#### Text to read:
##########
Figure 9e,f represent the C1s peak splitting before and after the adsorption of fluoride ions by Cit-ACP-25, and the specific data of the peak splitting are shown in

Table 6. C(1s) peak parameters of the Cit-ACP-25 before and after fluoride adsorption.

Sample	Peak	BE (eV)	Percent (%)
Cit-ACP-25	C-C	284.8	79.6
	O-C=O	288.64	20.4
Cit-ACP-F	C-C	284.8	89.26
	O-C=O	288.88	10.74

. The C1s profile can be divided into two peaks, which are C-C (284.8 eV) and O-C=O (288.64 eV) [65]. From Table 6, it can be seen that the content of the O-C=O decreased from 20.4% to 10.74%, the content of the C-C increased from 79.6% to 89.26%. This may be due to the release of surface adsorbed citrate molecules during the crystallization of Cit-ACP.

Figure 10 shows the variation in zeta potential values of Cit-ACP-25 nanoparticles at different pHs. The surface of Cit-ACP-25 nanoparticles is negatively charged in the pH range studied. The absolute zeta potential of Cit-ACP-25 gradually increases from 5 mV to 10 mV as the initial pH of solution increases from 3 to 11, indicating a gradual increase in the charge on the surface of the particles. Even so, Cit-ACP-25 nanoparticles are still weakly negative in solution. Fluoride ions are negatively charged in aqueous solution. If the initial pH is maintained at neutral or weakly acidic, it is favorable to reduce the electrostatic repulsive force and enhance the rapid binding of fluoride ions with the adsorbent. If the initial pH value is maintained at weak base or alkaline, it will increase the electrostatic repulsion force, making it difficult for fluoride ions to approach the solid surface of the adsorbent, resulting in a decrease in the efficiency of fluoride removal.

Figure 11 exhibits the change in pH of the solution before and after the adsorption. Overall, the pH of the solution after adsorption was higher than before adsorption for all the samples. There are also two points of concern. The first is that the pH difference before and after adsorption increases as the initial concentration of the fluoride ion solution increases. The second is that the pH difference in samples Cit-ACP-400 and Cit-ACP-600 is much larger than that of samples Cit-ACP-25 and Cit-ACP-200.
##########
#### Records provided:
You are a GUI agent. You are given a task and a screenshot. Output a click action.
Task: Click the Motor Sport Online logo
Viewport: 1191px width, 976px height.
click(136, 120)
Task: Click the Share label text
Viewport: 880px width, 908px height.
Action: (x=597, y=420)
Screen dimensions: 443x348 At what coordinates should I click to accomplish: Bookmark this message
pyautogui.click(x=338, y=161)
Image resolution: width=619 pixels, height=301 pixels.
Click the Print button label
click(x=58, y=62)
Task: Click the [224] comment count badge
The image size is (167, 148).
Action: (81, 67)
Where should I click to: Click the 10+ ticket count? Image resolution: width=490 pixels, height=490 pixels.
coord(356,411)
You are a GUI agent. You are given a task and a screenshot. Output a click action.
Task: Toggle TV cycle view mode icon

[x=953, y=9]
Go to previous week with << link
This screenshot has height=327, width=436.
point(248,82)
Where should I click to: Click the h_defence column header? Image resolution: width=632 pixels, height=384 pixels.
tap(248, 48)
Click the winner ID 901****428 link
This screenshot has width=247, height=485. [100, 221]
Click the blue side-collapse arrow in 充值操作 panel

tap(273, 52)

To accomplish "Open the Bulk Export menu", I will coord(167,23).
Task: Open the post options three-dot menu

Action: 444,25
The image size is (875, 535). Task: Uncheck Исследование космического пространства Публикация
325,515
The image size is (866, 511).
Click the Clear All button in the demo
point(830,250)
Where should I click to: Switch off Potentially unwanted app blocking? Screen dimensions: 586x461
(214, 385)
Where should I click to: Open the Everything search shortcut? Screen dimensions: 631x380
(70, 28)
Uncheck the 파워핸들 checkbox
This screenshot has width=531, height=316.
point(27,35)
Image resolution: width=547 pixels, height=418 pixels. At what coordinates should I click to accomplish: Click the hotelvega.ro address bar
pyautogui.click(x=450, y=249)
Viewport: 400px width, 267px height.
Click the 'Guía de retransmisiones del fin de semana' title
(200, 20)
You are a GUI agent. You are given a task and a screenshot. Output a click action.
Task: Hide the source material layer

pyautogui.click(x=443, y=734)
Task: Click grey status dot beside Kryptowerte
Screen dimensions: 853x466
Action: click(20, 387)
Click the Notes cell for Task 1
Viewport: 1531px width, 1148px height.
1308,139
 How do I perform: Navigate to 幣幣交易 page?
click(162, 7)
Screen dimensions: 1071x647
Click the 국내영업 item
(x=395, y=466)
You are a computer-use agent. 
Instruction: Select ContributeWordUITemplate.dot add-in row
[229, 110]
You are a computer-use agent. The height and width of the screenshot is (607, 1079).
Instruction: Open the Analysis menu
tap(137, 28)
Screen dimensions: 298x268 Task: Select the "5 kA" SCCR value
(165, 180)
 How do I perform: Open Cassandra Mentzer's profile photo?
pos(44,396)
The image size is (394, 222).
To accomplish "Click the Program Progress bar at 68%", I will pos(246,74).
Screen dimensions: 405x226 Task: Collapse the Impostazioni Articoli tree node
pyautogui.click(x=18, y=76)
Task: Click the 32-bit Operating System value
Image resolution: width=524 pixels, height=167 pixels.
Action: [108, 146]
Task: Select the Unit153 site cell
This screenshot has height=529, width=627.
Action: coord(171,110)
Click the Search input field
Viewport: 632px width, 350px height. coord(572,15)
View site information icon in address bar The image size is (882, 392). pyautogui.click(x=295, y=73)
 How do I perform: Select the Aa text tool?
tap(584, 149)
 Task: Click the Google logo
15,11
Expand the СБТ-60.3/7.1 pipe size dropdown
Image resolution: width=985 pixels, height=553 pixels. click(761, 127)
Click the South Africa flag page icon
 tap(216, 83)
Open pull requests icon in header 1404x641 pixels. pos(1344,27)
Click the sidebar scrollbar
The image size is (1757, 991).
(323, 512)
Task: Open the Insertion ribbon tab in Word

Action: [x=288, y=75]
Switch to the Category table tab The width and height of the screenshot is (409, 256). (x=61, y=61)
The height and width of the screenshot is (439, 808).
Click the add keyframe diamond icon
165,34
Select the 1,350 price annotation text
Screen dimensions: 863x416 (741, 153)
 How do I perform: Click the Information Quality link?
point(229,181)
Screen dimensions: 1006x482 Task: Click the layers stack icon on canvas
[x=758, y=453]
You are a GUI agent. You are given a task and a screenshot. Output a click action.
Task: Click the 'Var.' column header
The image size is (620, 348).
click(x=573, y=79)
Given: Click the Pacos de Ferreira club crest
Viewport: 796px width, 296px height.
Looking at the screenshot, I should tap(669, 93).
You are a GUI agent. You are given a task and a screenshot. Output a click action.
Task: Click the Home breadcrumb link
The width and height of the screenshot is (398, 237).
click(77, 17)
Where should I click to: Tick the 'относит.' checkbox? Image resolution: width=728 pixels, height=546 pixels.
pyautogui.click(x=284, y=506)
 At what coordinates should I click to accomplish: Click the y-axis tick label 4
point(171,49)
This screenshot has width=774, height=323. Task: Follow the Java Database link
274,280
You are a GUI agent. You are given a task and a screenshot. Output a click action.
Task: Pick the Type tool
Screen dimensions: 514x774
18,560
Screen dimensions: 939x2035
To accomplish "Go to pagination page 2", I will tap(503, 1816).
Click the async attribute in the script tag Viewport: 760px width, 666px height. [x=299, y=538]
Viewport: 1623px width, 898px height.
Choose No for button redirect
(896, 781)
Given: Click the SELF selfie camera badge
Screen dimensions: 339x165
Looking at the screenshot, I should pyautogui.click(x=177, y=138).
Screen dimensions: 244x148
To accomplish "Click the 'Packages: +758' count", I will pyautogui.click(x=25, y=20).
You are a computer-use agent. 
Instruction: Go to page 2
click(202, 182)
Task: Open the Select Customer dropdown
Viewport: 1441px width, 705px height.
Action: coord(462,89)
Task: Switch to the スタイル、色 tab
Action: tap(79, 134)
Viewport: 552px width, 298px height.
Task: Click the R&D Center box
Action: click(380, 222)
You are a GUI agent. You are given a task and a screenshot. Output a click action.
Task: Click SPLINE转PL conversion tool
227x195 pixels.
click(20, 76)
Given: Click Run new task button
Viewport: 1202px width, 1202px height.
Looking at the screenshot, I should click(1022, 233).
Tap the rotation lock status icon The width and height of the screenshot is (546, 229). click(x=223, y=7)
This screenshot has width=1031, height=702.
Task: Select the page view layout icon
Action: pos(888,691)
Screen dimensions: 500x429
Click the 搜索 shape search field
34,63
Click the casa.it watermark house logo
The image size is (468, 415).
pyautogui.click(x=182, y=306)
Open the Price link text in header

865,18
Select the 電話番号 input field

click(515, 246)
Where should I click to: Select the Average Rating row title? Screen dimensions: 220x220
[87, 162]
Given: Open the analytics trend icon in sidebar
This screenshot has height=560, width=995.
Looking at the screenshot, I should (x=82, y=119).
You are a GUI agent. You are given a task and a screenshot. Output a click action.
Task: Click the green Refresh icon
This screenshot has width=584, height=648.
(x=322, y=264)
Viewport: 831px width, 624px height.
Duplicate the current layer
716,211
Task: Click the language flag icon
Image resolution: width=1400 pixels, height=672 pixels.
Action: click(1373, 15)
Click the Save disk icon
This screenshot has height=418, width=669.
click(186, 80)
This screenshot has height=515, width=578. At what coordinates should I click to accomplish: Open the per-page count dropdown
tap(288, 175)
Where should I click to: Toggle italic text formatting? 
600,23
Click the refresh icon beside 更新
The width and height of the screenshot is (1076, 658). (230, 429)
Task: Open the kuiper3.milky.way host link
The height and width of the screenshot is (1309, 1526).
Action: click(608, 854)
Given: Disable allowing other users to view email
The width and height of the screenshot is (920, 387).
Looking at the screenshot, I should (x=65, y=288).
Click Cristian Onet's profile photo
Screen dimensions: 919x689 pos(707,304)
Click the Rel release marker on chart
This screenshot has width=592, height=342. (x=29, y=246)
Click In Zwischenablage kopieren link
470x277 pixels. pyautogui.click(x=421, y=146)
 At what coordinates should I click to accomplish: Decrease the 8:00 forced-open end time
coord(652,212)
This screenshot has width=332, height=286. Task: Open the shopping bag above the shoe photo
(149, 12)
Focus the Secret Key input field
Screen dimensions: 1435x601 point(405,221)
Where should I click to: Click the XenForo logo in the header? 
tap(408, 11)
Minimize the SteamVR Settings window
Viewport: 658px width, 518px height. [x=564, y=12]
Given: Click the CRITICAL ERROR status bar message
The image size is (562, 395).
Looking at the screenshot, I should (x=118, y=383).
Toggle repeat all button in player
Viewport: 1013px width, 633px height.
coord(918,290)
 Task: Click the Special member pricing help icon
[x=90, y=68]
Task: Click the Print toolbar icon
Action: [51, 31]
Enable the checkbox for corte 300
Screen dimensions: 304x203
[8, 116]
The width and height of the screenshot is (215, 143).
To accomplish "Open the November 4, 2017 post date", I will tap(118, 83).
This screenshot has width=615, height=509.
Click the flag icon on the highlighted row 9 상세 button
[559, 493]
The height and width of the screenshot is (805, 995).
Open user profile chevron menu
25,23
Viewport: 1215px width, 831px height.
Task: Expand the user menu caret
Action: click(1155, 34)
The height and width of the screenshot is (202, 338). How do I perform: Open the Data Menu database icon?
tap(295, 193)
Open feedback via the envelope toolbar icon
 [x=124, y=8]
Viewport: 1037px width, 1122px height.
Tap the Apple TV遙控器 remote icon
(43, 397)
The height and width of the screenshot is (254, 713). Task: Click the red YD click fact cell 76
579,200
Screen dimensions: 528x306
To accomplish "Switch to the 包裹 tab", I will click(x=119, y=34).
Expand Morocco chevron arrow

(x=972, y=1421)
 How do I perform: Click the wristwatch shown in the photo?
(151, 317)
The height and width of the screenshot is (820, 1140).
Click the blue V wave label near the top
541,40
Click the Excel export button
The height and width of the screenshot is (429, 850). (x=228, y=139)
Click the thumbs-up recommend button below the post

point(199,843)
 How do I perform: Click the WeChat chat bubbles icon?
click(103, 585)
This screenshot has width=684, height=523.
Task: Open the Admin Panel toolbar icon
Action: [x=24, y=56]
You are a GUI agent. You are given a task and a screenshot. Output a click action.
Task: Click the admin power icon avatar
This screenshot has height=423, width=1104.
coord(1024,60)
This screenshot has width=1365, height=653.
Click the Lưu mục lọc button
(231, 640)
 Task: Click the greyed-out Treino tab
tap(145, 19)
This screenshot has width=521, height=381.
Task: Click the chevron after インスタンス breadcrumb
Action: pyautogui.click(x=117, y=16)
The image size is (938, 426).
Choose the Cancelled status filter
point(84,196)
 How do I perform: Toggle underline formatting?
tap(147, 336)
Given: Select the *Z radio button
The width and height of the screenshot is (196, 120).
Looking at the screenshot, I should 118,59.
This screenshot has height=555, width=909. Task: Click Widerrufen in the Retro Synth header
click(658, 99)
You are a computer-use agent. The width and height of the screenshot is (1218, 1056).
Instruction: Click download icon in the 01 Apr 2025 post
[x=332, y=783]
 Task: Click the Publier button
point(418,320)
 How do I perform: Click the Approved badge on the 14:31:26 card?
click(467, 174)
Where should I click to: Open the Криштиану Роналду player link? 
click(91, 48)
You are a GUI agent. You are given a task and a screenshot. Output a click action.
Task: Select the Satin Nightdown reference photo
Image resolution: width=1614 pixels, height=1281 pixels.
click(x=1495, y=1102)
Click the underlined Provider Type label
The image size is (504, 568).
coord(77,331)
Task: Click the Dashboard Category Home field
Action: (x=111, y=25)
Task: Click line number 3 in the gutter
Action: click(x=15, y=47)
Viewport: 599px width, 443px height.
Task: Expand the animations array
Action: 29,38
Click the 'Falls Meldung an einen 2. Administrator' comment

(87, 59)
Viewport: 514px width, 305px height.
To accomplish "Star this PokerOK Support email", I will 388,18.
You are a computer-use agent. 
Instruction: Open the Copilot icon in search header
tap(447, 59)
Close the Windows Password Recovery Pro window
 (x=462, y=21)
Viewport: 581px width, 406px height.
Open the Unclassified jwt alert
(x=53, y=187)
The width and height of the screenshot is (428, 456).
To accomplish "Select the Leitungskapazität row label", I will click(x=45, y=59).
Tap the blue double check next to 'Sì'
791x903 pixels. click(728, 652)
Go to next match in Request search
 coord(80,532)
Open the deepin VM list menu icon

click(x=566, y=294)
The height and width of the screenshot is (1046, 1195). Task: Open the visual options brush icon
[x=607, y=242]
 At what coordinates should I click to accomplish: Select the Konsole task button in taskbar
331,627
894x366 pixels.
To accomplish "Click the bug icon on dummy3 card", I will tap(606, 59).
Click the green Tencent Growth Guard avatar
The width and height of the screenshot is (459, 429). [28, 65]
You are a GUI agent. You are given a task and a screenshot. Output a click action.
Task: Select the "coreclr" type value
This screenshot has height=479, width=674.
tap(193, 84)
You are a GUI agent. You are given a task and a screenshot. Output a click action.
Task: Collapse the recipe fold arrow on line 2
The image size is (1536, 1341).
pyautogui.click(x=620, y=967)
##########
#### Given instruction 1:
From the passage on fluoride adsorption, extract the part that opens with the words containing "Table 6. C(1s)" and closes with "crystallization of Cit-ACP.".
#### Given instruction 2:
Put the part of the listing that opens with the line containing "At what coordinates should I click to accomplish: Decrease" and closes with the line containing "Viewport: 658px width, 518px" into a Markdown table with the columns Row and Line, omitting blank lines.
The listing is unrelated to the passage on fluoride adsorption.

#### Response 1:
Table 6. C(1s) peak parameters of the Cit-ACP-25 before and after fluoride adsorption.

Sample	Peak	BE (eV)	Percent (%)
Cit-ACP-25	C-C	284.8	79.6
	O-C=O	288.64	20.4
Cit-ACP-F	C-C	284.8	89.26
	O-C=O	288.88	10.74

. The C1s profile can be divided into two peaks, which are C-C (284.8 eV) and O-C=O (288.64 eV) [65]. From Table 6, it can be seen that the content of the O-C=O decreased from 20.4% to 10.74%, the content of the C-C increased from 79.6% to 89.26%. This may be due to the release of surface adsorbed citrate molecules during the crystallization of Cit-ACP.

#### Response 2:
| Row | Line |
|---|---|
| 1 |  At what coordinates should I click to accomplish: Decrease the 8:00 forced-open end time |
| 2 | coord(652,212) |
| 3 | This screenshot has width=332, height=286. Task: Open the shopping bag above the shoe photo |
| 4 | (149, 12) |
| 5 | Focus the Secret Key input field |
| 6 | Screen dimensions: 1435x601 point(405,221) |
| 7 | Where should I click to: Click the XenForo logo in the header?  |
| 8 | tap(408, 11) |
| 9 | Minimize the SteamVR Settings window |
| 10 | Viewport: 658px width, 518px height. [x=564, y=12] |